== Exercise directions ==
Reproduce the entries below character for character.
####
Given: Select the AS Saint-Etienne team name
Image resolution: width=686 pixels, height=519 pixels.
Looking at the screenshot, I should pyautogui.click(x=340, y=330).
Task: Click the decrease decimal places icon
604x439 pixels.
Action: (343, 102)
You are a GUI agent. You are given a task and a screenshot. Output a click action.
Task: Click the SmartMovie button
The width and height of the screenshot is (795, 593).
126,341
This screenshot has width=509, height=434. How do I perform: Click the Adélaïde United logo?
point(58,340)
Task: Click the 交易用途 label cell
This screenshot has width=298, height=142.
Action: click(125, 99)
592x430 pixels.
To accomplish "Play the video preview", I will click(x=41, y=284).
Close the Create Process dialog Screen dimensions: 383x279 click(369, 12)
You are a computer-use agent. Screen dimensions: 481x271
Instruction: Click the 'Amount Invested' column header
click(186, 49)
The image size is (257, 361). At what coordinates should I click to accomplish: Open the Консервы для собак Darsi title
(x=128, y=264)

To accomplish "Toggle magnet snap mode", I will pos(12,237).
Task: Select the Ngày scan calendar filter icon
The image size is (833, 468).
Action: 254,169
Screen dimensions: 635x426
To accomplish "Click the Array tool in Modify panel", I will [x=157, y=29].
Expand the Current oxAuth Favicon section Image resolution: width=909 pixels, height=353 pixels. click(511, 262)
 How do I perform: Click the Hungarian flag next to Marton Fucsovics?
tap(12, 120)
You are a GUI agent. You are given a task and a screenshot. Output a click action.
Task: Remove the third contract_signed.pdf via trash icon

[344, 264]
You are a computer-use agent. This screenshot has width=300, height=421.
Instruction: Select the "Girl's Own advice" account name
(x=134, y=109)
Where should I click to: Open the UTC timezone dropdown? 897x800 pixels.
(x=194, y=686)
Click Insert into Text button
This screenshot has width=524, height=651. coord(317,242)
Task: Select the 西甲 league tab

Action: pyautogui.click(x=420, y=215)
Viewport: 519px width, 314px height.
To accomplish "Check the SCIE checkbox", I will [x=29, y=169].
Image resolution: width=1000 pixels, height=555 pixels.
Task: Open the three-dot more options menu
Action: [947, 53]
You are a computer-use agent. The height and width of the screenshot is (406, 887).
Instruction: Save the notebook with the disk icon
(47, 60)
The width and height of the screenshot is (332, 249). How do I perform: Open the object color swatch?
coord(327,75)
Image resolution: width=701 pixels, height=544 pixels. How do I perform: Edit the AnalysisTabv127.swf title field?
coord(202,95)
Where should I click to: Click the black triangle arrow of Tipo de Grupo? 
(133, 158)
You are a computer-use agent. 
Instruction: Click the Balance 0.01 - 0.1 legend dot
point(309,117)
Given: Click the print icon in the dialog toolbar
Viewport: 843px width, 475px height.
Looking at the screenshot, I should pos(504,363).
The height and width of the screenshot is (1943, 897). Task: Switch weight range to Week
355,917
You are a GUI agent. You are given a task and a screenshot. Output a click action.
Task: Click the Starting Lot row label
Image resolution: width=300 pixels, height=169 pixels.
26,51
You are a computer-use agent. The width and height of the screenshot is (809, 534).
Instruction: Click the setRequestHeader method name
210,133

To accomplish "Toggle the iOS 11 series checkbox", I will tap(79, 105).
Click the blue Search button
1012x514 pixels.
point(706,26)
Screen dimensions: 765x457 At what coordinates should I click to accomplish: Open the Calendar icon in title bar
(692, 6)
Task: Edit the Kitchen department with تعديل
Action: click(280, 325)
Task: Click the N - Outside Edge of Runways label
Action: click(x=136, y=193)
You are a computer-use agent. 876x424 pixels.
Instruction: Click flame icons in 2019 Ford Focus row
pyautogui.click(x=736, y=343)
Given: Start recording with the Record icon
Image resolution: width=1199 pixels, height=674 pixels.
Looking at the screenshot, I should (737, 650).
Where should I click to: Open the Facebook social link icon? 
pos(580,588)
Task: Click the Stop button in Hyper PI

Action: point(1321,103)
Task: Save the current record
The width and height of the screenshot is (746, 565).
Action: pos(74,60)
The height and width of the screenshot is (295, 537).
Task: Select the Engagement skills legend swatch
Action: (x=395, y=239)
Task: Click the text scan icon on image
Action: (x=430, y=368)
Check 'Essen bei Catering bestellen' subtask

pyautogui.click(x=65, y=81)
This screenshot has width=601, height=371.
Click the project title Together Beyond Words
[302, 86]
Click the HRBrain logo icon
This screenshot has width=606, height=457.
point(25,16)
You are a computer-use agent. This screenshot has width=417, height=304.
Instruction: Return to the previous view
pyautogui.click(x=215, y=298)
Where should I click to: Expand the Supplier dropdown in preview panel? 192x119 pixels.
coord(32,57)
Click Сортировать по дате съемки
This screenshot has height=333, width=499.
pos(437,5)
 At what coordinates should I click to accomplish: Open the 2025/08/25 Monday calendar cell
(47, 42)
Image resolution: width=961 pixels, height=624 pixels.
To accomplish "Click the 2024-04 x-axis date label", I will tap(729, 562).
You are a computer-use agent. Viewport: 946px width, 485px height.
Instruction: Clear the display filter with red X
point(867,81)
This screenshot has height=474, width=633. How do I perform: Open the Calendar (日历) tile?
####
== Result of this task ==
Given: Select the AS Saint-Etienne team name
Image resolution: width=686 pixels, height=519 pixels.
Looking at the screenshot, I should pyautogui.click(x=340, y=330).
Task: Click the decrease decimal places icon
604x439 pixels.
Action: (343, 102)
You are a GUI agent. You are given a task and a screenshot. Output a click action.
Task: Click the SmartMovie button
The width and height of the screenshot is (795, 593).
126,341
This screenshot has width=509, height=434. How do I perform: Click the Adélaïde United logo?
point(58,340)
Task: Click the 交易用途 label cell
This screenshot has width=298, height=142.
Action: click(125, 99)
592x430 pixels.
To accomplish "Play the video preview", I will click(x=41, y=284).
Close the Create Process dialog Screen dimensions: 383x279 click(369, 12)
You are a computer-use agent. Screen dimensions: 481x271
Instruction: Click the 'Amount Invested' column header
click(186, 49)
The image size is (257, 361). At what coordinates should I click to accomplish: Open the Консервы для собак Darsi title
(x=128, y=264)

To accomplish "Toggle magnet snap mode", I will pos(12,237).
Task: Select the Ngày scan calendar filter icon
The image size is (833, 468).
Action: 254,169
Screen dimensions: 635x426
To accomplish "Click the Array tool in Modify panel", I will [x=157, y=29].
Expand the Current oxAuth Favicon section Image resolution: width=909 pixels, height=353 pixels. click(511, 262)
 How do I perform: Click the Hungarian flag next to Marton Fucsovics?
tap(12, 120)
You are a GUI agent. You are given a task and a screenshot. Output a click action.
Task: Remove the third contract_signed.pdf via trash icon

[344, 264]
You are a computer-use agent. This screenshot has width=300, height=421.
Instruction: Select the "Girl's Own advice" account name
(x=134, y=109)
Where should I click to: Open the UTC timezone dropdown? 897x800 pixels.
(x=194, y=686)
Click Insert into Text button
This screenshot has width=524, height=651. coord(317,242)
Task: Select the 西甲 league tab

Action: pyautogui.click(x=420, y=215)
Viewport: 519px width, 314px height.
To accomplish "Check the SCIE checkbox", I will [x=29, y=169].
Image resolution: width=1000 pixels, height=555 pixels.
Task: Open the three-dot more options menu
Action: [947, 53]
You are a computer-use agent. The height and width of the screenshot is (406, 887).
Instruction: Save the notebook with the disk icon
(47, 60)
The width and height of the screenshot is (332, 249). How do I perform: Open the object color swatch?
coord(327,75)
Image resolution: width=701 pixels, height=544 pixels. How do I perform: Edit the AnalysisTabv127.swf title field?
coord(202,95)
Where should I click to: Click the black triangle arrow of Tipo de Grupo? 
(133, 158)
You are a computer-use agent. 
Instruction: Click the Balance 0.01 - 0.1 legend dot
point(309,117)
Given: Click the print icon in the dialog toolbar
Viewport: 843px width, 475px height.
Looking at the screenshot, I should pos(504,363).
The height and width of the screenshot is (1943, 897). Task: Switch weight range to Week
355,917
You are a GUI agent. You are given a task and a screenshot. Output a click action.
Task: Click the Starting Lot row label
Image resolution: width=300 pixels, height=169 pixels.
26,51
You are a computer-use agent. The width and height of the screenshot is (809, 534).
Instruction: Click the setRequestHeader method name
210,133

To accomplish "Toggle the iOS 11 series checkbox", I will tap(79, 105).
Click the blue Search button
1012x514 pixels.
point(706,26)
Screen dimensions: 765x457 At what coordinates should I click to accomplish: Open the Calendar icon in title bar
(692, 6)
Task: Edit the Kitchen department with تعديل
Action: click(280, 325)
Task: Click the N - Outside Edge of Runways label
Action: click(x=136, y=193)
You are a computer-use agent. 876x424 pixels.
Instruction: Click flame icons in 2019 Ford Focus row
pyautogui.click(x=736, y=343)
Given: Start recording with the Record icon
Image resolution: width=1199 pixels, height=674 pixels.
Looking at the screenshot, I should (737, 650).
Where should I click to: Open the Facebook social link icon? 
pos(580,588)
Task: Click the Stop button in Hyper PI

Action: point(1321,103)
Task: Save the current record
The width and height of the screenshot is (746, 565).
Action: pos(74,60)
The height and width of the screenshot is (295, 537).
Task: Select the Engagement skills legend swatch
Action: (x=395, y=239)
Task: Click the text scan icon on image
Action: (x=430, y=368)
Check 'Essen bei Catering bestellen' subtask

pyautogui.click(x=65, y=81)
This screenshot has width=601, height=371.
Click the project title Together Beyond Words
[302, 86]
Click the HRBrain logo icon
This screenshot has width=606, height=457.
point(25,16)
You are a computer-use agent. This screenshot has width=417, height=304.
Instruction: Return to the previous view
pyautogui.click(x=215, y=298)
Where should I click to: Expand the Supplier dropdown in preview panel? 192x119 pixels.
coord(32,57)
Click Сортировать по дате съемки
This screenshot has height=333, width=499.
pos(437,5)
 At what coordinates should I click to accomplish: Open the 2025/08/25 Monday calendar cell
(47, 42)
Image resolution: width=961 pixels, height=624 pixels.
To accomplish "Click the 2024-04 x-axis date label", I will tap(729, 562).
You are a computer-use agent. Viewport: 946px width, 485px height.
Instruction: Clear the display filter with red X
point(867,81)
This screenshot has height=474, width=633. How do I perform: Open the Calendar (日历) tile?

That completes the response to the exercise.